Alan Turing: 1912 - 1954

Biography:

Alan Mathison Turing was born June 23, 1912 in a nursing home in Paddington, London to Julius Mathison and Ethel Sara Turing. In 1931, Turing won an entrance scholarship at King's college in Cambridge. He recieved his degree in 1934 followed by a M.A. degree from King's College in 1935, and a Smith's prize in 1936 for the work on probability theory. In September, 1936 Turing enrolled as a graduate student at Princeton University. His paper, On Computable Numbers... was published near the end of 1936. Turing obtained his Ph.D thesis through work on Ordinal Logic.

Returning to England and King's College in 1938, he was called on at the outbreak of World War II, to serve at the Government Code and Cypher School in Bletchley Park in Buckinghamshire. It was there that Turing led in the successful effort to crack the the German "Enigma" code, an effort which was central in the defeat of Nazi Germany.

After the war, Turing joined the National Physical Laboratory to work on the design of a computer.He continued his work at the University of Manchester after 1948. Turing's promising career came to a grinding halt when he was arrested in 1952 for "gross indecency". He then committed suicide in June of 1954 by eating a cyanide-poisoned apple.

Further Reding:

Turing Machine:

David Hilbert, a German mathematician, posed a question of decidability called Entscheidungsproblem. He asked if in principle, there is any definite mechanical method or process by which all mathematical questions would be decided? Alan Turing answered this question with a paper called "On Computable Numbers with an Application to the Entscheidungsproblem." In this paper Turing introduced a concept for the Turing Machine. From this theoretical machine, modern theory of computation and computability has come.

A Turing Machine consists of the following: "(1) a finite set of tape symbols, including a subset of input symbols and distinguished blank symbol; (2) a finite set Q of states, including a distinguished start state q0 and two distinguished halt-states qY and qN; (3) a transition function.

Further Reding:

Turing Test:

Alan Turing first proposed the Turing Test ins his article "Computing Machinery and Intelligence" published in Mind, Vol. 59, pp. 433-460 October, 1950. In this article, Turing considers the question, "Can machines think?" He proposes a test to answer that question as effectively as possible without precisely defining the terms "machine" and think."

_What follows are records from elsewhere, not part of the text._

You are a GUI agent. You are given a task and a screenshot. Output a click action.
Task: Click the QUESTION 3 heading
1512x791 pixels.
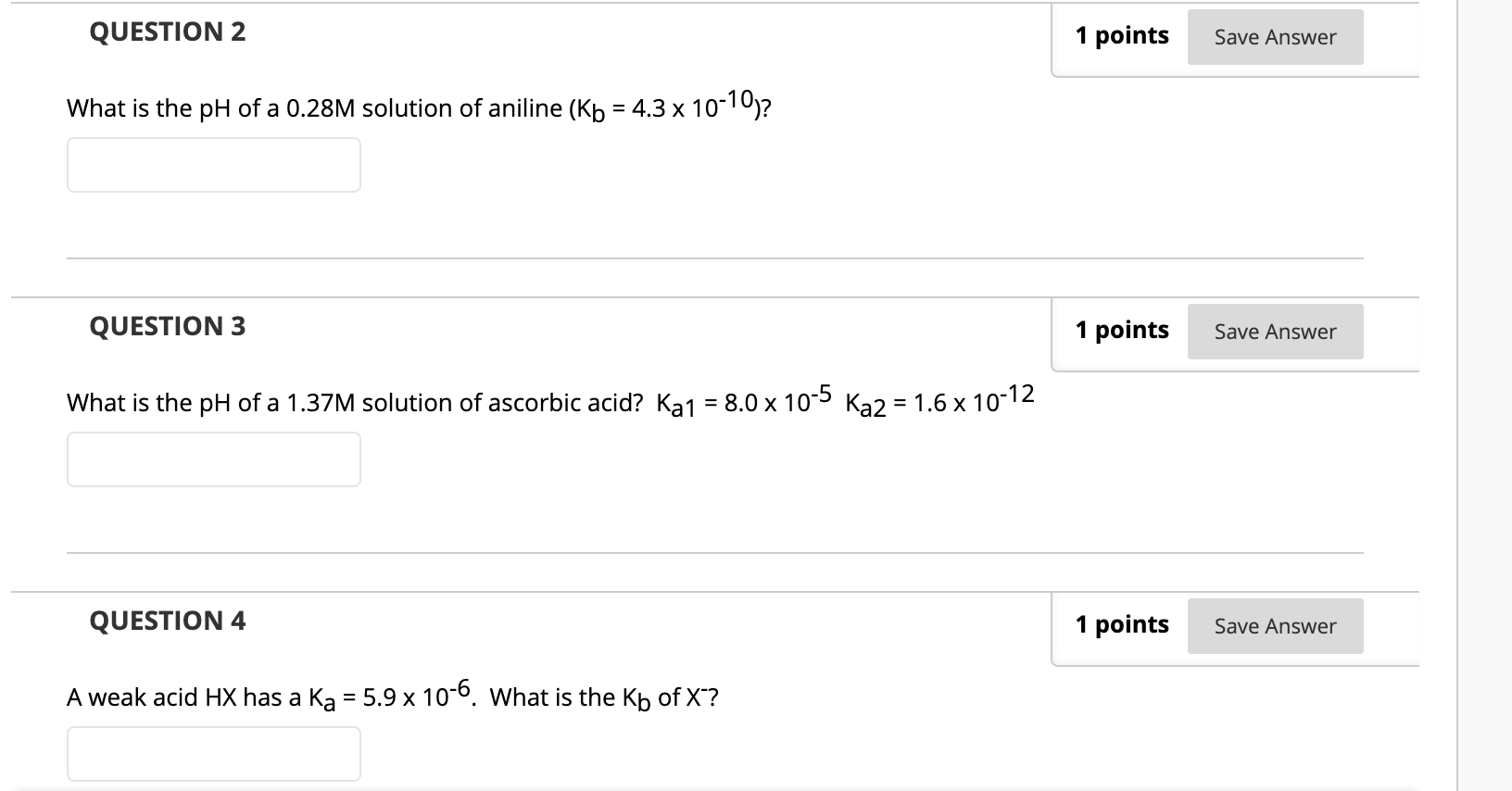[x=167, y=326]
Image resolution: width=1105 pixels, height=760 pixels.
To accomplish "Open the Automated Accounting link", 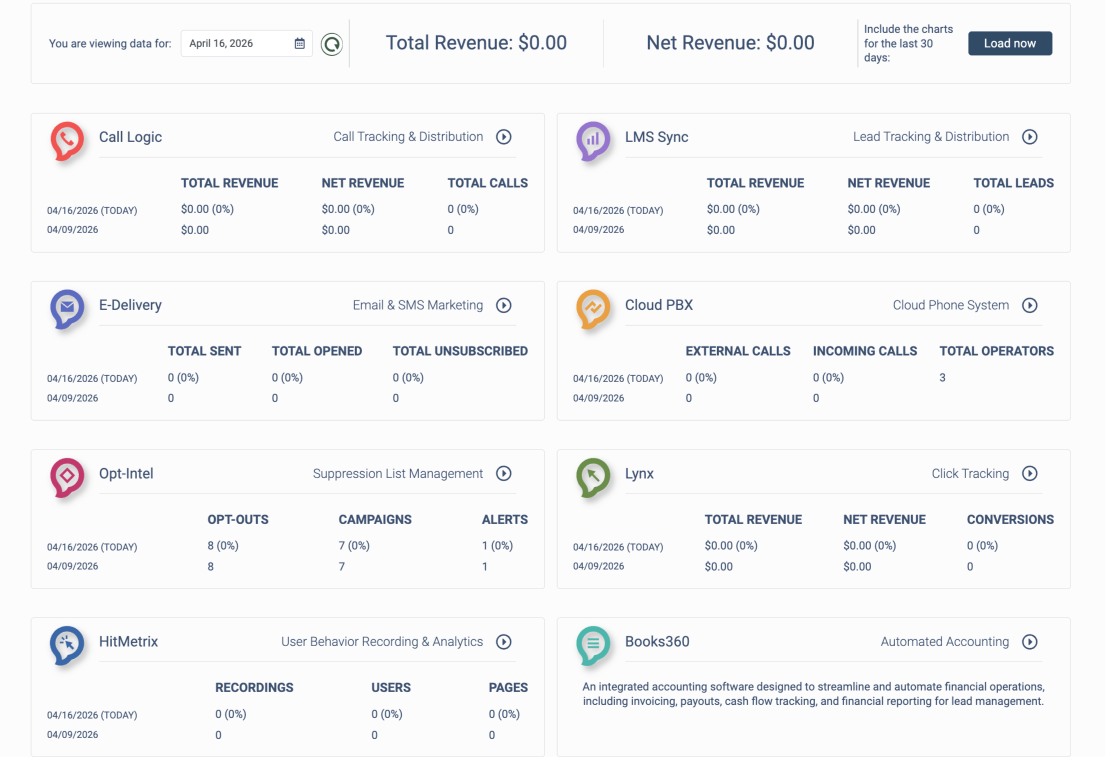I will coord(944,642).
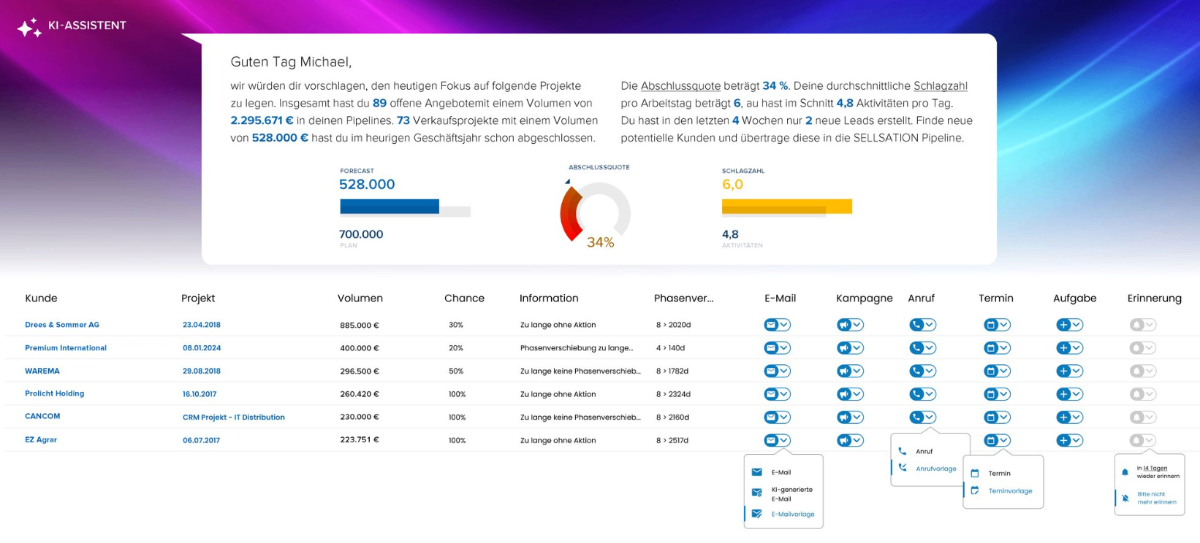1200x543 pixels.
Task: Open the 'CRM Projekt - IT Distribution' project link
Action: pyautogui.click(x=233, y=417)
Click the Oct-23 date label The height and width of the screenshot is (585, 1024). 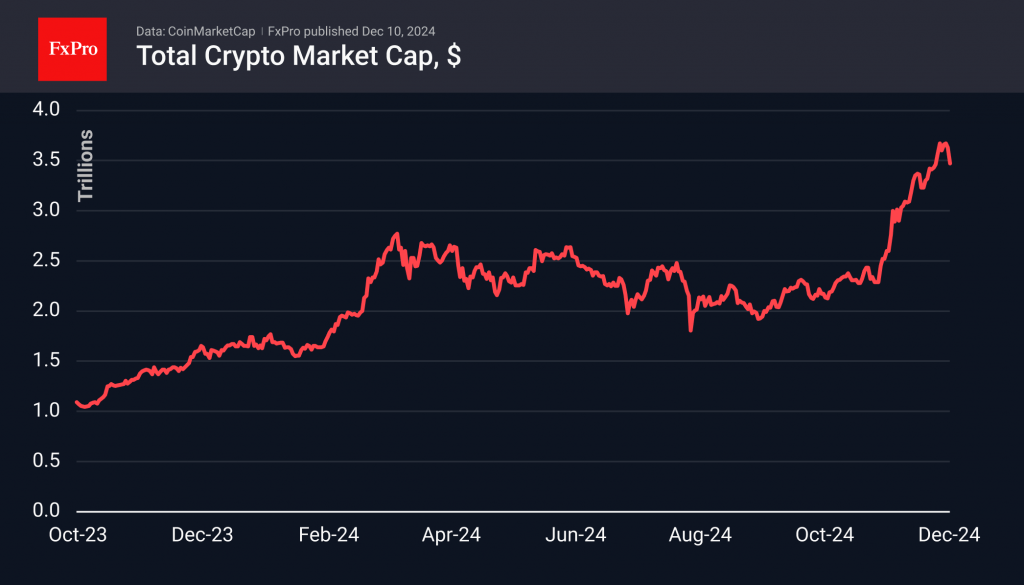tap(78, 536)

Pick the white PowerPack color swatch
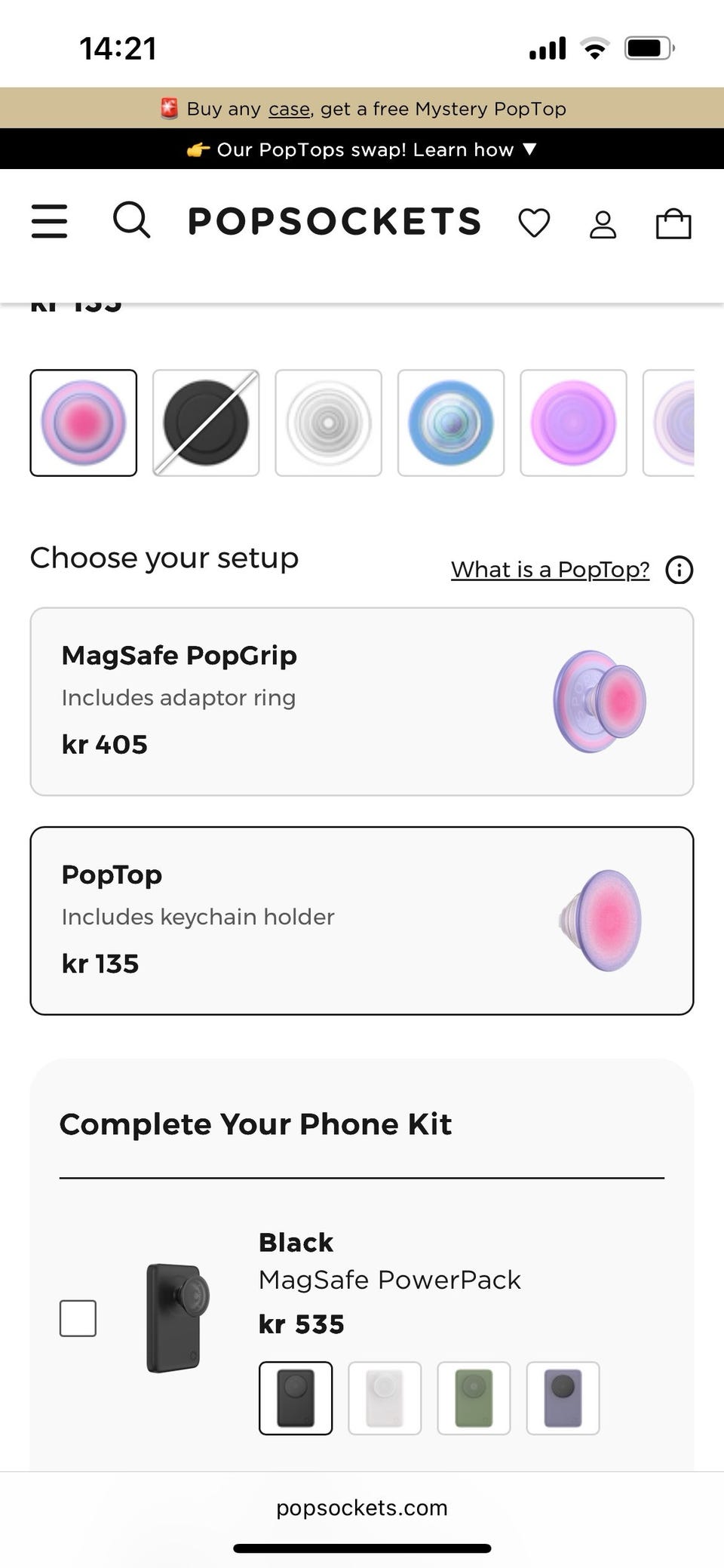[385, 1398]
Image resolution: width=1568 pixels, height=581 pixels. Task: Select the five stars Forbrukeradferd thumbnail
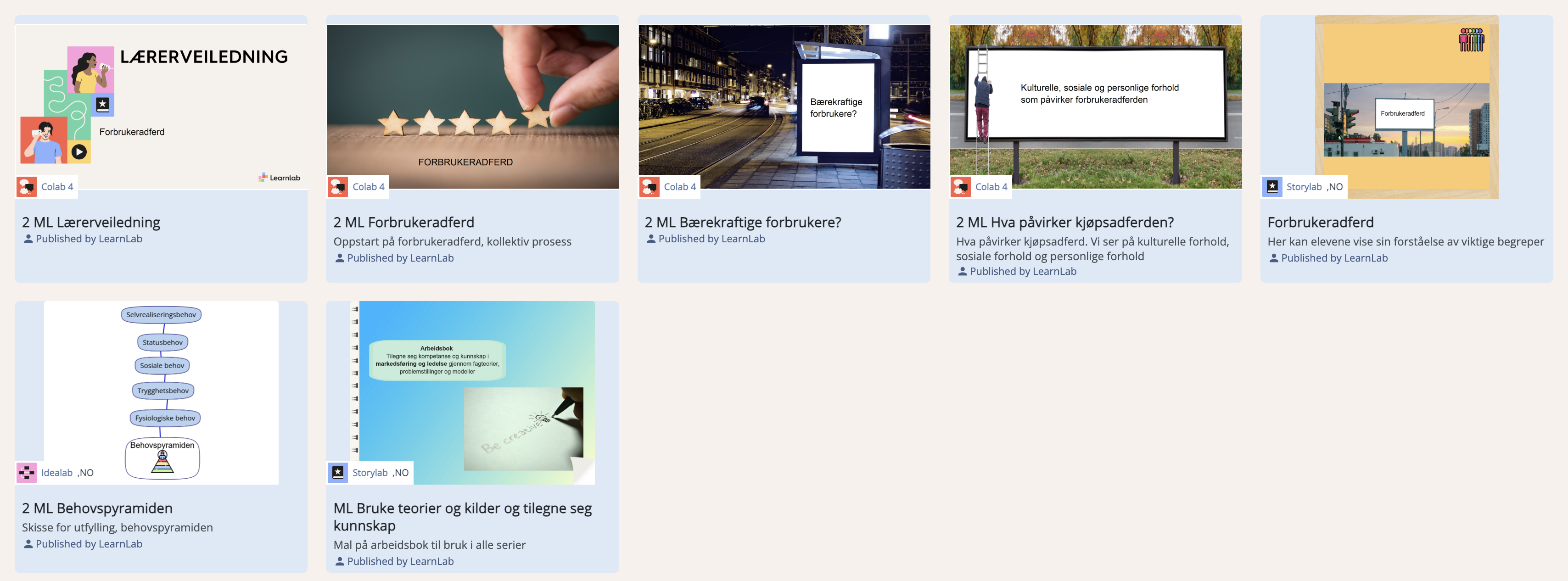tap(473, 107)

In 1990 Hugh Loebner agreed with The Cambridge Center for Behavioral Studies to underwrite a contest designed to implement the Turing Test. Dr. Loebner pledged a Grand Prize of $100,000 for the first computer whose responses were indistinguishable from a human's. Each year an annual prize of $2000 and a bronze medal is awarded to the most human computer. The winner of the annual Loebner Prize Contest is the best entry relative to other entries that year, irrespective of how good it is in an absolute sense. Many of the programs entered in this contest are compared to ELIZA. Eliza was one of the first conversation programs, and was very effective because it plays the role of a Rogerian Therapist by turning your own words and phrases back at you.

One of the arguments against the Turing Test, is that if a candidate was a real person from a different culture, he might be considered a 'machine' (i.e. not intelligent) because of certain questions he wouldn't be able to answer, or would answer in an unxpected way. For example, the question, "Which side of the road do you drive on?" would be answered with "right" by an American, and "left" by a British subject.